You get rid of the if (k == i || k == j) by rewriting the first part of the loop using the following branch-free form (this is pseudocode. It's immediately applicable for ints, but you'll need to use intrinsics to get bitwise ops on floats):

dd = q2_vect[k] - q1_vect;
d2 = dd * dd;
d2 &= ~(cmp_equal(k, i) | cmp_equal(k, j));

Here, cmp_equal corresponds to the respective SPE intrinsics (semantics: cmp_equal(a,b) == (a == b) ? ~0u : 0). This forces d2 to zero when k == i or k == j.

To avoid the if (d2 > 0) branch in the inner loop, do the following:

a |= cmp_greater(d2, 0);

and only check if a is nonzero (to early-out) every few loop iterations. If all values computed for d2 are nonnegative (will be the case if your type is ints, floats or a real-valued vector class), you can simplify this further. Just do:

a |= d2;

In the end, a will only be nonzero if all of the individual terms were nonzero. But be careful with integer overflows (if you're using ints) and NaNs (if you're using floats). If you have to handle these cases, the above simplification will break the code.

回答3:

Usually loop unrolling means making the loop contain a few iterations, such that it is run fewer times. For example,

for(i=0;i<count;i++) {
    printf("%d", i);
}

could be unrolled to

i=0;
if(count%2==1) {
    printf("%d", i);
    i=1;
}
while(i<count) {
    printf("%d", i);
    printf("%d", i+1);
    i+=2;
}

回答4:

For the first problem, you need to not "execute" the loop body when the condition is met. For this particular problem, you can just place the logical negation of that condition inside the if statement's condition.

Normally unrolling is by a factor; the unrolled code still lives in a loop (unless the loop bounds are known to be very small). Furthermore, you'll need to do the "remainder" of the work (corresponding to the remainder of the problem size divided by the unroll factor) outside the loop.

So, an example of loop unrolling:

for (i = 0; i < n; ++i) do_something(i);

can be unrolled by a factor of 2 to:

for (i = 0; i < n-1; i += 2) { do_something(i); do_something(i+1); }
for (; i < n; ++i) do_something(i);

where the second loop does the "remainder" (it also sets i to be the same thing as the unrolled loop would have, but if i is not needed after this, the whole line can just be if (i < n) etc for this case).

回答5:

assuming n_n is a compile-time constant, the loop may be trivially unrolled like so:

do
{ 
  k=0
  if (k == i || k == j) 
    ;
  else
  {
    dd=q2_vect[ k]-q1_vect;
    d2=dd*dd;
    if (d2<0)
    {
      a=1;
      break;
    }
  }

  k=1
  if (k == i || k == j) 
    ;
  else
  {
    dd=q2_vect[ k]-q1_vect;
    d2=dd*dd;
    if (d2<0)

********

- **Objective 1**
Below the text come the records. Render as a JSON list of strings the record lines that start with the line containing "Screen dimensions: 1928x1246" and go on through the line containing "Action: tap(44, 219)", one string per line, with blank lines left out.

********

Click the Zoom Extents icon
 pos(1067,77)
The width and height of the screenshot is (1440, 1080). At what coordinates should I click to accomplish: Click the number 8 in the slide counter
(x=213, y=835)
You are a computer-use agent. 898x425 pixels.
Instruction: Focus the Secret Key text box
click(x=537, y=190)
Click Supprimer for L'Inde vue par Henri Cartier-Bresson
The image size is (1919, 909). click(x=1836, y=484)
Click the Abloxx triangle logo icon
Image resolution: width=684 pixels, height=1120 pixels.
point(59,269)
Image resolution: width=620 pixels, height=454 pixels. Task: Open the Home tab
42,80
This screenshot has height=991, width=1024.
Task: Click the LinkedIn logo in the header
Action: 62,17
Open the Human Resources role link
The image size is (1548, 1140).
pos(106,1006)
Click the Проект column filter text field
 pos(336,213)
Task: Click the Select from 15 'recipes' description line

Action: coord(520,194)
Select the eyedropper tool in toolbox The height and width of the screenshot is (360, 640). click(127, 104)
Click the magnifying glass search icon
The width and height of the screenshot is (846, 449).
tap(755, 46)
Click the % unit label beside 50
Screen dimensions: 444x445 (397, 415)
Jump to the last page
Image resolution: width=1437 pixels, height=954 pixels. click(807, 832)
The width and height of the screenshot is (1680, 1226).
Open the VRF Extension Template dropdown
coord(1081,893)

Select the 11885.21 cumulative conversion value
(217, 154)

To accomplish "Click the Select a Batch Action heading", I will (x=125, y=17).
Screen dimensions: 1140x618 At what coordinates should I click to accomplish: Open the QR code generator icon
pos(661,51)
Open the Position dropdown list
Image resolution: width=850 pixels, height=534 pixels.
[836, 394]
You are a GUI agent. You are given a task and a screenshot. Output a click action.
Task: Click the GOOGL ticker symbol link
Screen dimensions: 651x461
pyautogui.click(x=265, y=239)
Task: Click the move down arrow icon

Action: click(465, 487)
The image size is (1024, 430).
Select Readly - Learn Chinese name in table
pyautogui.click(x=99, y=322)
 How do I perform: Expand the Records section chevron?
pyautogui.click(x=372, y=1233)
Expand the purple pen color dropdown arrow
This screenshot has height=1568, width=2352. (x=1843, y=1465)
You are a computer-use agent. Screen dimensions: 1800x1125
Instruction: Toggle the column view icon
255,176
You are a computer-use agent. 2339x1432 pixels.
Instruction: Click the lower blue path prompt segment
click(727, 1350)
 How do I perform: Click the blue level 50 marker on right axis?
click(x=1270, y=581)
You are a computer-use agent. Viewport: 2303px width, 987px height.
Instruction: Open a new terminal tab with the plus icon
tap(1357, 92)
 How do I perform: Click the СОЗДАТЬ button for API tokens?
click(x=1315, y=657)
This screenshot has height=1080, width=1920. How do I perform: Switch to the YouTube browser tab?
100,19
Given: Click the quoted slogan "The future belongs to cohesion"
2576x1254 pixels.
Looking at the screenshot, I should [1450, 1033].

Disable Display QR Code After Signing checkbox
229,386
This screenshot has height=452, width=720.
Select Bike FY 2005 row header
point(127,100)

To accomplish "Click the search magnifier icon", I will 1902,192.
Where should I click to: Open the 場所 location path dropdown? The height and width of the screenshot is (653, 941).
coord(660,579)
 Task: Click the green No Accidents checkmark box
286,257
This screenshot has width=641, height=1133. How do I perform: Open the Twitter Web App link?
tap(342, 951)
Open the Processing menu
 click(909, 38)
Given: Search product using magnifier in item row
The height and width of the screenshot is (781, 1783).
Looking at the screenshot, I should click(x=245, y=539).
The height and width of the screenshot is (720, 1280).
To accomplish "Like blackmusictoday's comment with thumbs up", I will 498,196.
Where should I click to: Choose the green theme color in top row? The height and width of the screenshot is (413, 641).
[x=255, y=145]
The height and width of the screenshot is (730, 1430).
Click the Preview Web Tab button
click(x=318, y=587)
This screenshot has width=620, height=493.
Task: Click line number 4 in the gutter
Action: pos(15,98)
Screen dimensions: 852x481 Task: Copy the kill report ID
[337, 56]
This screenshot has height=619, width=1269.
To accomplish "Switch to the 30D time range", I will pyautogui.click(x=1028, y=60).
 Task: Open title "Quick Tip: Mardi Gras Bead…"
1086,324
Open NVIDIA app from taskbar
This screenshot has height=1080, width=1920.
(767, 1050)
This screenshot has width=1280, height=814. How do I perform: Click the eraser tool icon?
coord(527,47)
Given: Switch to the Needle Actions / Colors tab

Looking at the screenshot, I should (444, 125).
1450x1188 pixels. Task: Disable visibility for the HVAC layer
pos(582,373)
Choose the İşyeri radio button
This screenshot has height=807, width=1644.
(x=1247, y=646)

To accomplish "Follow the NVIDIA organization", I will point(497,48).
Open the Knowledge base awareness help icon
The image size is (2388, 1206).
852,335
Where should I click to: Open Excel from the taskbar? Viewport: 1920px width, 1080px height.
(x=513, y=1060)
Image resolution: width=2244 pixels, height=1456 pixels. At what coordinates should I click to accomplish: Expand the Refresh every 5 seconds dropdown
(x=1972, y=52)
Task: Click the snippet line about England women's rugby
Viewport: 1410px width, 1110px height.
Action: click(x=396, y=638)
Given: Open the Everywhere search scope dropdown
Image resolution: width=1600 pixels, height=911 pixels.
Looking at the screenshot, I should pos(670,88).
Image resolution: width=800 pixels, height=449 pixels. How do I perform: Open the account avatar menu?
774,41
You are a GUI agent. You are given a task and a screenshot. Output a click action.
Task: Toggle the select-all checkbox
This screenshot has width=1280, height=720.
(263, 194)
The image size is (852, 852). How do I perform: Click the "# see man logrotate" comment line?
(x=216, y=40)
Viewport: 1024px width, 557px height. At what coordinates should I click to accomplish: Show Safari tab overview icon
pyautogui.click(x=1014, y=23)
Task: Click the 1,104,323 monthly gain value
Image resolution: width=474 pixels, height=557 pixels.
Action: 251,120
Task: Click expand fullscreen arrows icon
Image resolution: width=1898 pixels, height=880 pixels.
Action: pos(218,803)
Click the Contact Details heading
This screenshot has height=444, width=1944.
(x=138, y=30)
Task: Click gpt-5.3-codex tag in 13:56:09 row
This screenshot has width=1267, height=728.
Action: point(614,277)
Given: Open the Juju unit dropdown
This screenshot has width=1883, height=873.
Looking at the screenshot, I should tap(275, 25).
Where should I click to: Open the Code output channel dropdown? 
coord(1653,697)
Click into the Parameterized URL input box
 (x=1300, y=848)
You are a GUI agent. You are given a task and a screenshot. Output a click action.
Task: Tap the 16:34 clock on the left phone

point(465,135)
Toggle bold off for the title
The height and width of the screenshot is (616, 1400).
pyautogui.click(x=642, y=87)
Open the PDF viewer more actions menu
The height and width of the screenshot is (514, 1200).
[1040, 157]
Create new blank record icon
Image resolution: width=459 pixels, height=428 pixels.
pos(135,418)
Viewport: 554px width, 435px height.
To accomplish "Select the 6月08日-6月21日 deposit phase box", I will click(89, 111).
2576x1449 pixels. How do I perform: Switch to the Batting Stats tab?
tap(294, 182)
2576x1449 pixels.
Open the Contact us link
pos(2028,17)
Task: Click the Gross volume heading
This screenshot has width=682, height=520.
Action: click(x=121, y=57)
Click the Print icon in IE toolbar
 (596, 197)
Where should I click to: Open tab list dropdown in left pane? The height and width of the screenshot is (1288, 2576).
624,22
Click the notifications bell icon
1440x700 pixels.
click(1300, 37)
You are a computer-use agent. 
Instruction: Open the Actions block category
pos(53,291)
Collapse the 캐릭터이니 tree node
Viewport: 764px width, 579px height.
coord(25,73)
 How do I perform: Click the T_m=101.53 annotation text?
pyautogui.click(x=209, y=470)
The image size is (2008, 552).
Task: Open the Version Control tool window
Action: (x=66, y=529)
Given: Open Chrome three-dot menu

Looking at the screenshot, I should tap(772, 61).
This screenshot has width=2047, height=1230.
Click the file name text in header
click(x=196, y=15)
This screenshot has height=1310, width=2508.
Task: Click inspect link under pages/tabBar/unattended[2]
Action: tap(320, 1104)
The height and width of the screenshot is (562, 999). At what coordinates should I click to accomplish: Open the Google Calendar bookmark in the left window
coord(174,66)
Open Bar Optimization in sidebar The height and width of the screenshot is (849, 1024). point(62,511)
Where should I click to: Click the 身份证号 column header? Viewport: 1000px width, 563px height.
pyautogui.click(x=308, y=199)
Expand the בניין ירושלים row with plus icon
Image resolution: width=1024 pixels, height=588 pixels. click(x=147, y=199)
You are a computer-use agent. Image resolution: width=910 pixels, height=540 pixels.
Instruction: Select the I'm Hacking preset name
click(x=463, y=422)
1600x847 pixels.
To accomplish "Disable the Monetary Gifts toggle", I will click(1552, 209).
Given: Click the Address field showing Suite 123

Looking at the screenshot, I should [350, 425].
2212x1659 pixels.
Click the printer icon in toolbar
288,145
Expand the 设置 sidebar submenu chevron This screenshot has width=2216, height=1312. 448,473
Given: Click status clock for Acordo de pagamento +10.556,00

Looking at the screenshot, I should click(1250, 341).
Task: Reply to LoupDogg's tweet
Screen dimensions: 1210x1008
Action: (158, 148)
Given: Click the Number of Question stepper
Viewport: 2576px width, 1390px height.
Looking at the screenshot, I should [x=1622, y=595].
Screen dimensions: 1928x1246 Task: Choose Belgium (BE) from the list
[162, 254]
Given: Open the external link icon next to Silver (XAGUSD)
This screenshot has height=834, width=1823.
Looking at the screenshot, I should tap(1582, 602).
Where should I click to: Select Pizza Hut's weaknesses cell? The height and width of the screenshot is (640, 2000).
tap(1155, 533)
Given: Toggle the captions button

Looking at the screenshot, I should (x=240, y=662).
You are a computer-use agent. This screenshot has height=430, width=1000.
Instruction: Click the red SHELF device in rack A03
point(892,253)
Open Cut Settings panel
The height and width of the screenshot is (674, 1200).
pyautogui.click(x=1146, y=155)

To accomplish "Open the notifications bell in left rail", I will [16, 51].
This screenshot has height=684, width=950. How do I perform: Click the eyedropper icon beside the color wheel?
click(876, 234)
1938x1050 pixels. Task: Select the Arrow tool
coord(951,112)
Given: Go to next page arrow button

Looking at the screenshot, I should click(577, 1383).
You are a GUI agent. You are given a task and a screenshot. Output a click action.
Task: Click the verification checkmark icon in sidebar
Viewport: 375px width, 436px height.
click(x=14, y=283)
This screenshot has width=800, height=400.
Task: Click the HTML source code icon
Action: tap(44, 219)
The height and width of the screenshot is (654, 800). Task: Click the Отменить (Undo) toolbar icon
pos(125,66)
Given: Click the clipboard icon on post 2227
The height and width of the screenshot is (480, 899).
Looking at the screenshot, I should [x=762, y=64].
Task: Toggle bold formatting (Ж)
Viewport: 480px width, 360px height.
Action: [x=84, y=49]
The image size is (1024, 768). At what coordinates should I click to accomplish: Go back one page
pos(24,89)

********

- **Objective 2**
Pick up the thread on loop unrolling and branch-free code where it stops, and keep going.

- **Final result 1**
[
  "Screen dimensions: 1928x1246 Task: Choose Belgium (BE) from the list",
  "[162, 254]",
  "Given: Open the external link icon next to Silver (XAGUSD)",
  "This screenshot has height=834, width=1823.",
  "Looking at the screenshot, I should tap(1582, 602).",
  "Where should I click to: Select Pizza Hut's weaknesses cell? The height and width of the screenshot is (640, 2000).",
  "tap(1155, 533)",
  "Given: Toggle the captions button",
  "Looking at the screenshot, I should (x=240, y=662).",
  "You are a computer-use agent. This screenshot has height=430, width=1000.",
  "Instruction: Click the red SHELF device in rack A03",
  "point(892,253)",
  "Open Cut Settings panel",
  "The height and width of the screenshot is (674, 1200).",
  "pyautogui.click(x=1146, y=155)",
  "To accomplish \"Open the notifications bell in left rail\", I will [16, 51].",
  "This screenshot has height=684, width=950. How do I perform: Click the eyedropper icon beside the color wheel?",
  "click(876, 234)",
  "1938x1050 pixels. Task: Select the Arrow tool",
  "coord(951,112)",
  "Given: Go to next page arrow button",
  "Looking at the screenshot, I should click(577, 1383).",
  "You are a GUI agent. You are given a task and a screenshot. Output a click action.",
  "Task: Click the verification checkmark icon in sidebar",
  "Viewport: 375px width, 436px height.",
  "click(x=14, y=283)",
  "This screenshot has width=800, height=400.",
  "Task: Click the HTML source code icon",
  "Action: tap(44, 219)"
]

- **Final result 2**
    {
      a=1;
      break;
    }
  }

  /* and so on, n_n times */

  k= n_n-1
  if (k == i || k == j) 
    ;
  else
  {
    dd=q2_vect[ k]-q1_vect;
    d2=dd*dd;
    if (d2<0)
    {
      a=1;
      break;
    }
  }

} while (0);

essentially, everything after the continue goes into the else portion of an if statement

Edit: since n_n is not a compile time constant, you can still unroll the loop by doing several runs through the loop in a loop, and then finish with a switch-case statement. in fact, you can combine them like so, this is called the Duff's device.

#define LOOP_BODY              \
do{                            \  
  if (k == i || k == j)        \
    ;                          \
  else                         \
  {                            \
    dd=q2_vect[ k]-q1_vect;    \
    d2=dd*dd;                  \
    if (d2<0)                  \
    {                          \
      a=1;                     \
      break;                   \
    }                          \
  } while (0)          


k = 0;
switch(n_n % 8)
{
  case 0: for (; k < n_n; k++) { LOOP_BODY; k++; 
  case 7:                        LOOP_BODY; k++;
  case 6:                        LOOP_BODY; k++;
  case 5:                        LOOP_BODY; k++;
  case 4:                        LOOP_BODY; k++;
  case 3:                        LOOP_BODY; k++;
  case 2:                        LOOP_BODY; k++;    
  case 1:                        LOOP_BODY; k++;}
}

回答6:

Unrolling this loop will not help here much. Inner loop software unrolling helps with software pipelining of instructions to achieve higher IPC at run-time. Here it could corrupt the logic by unrolling.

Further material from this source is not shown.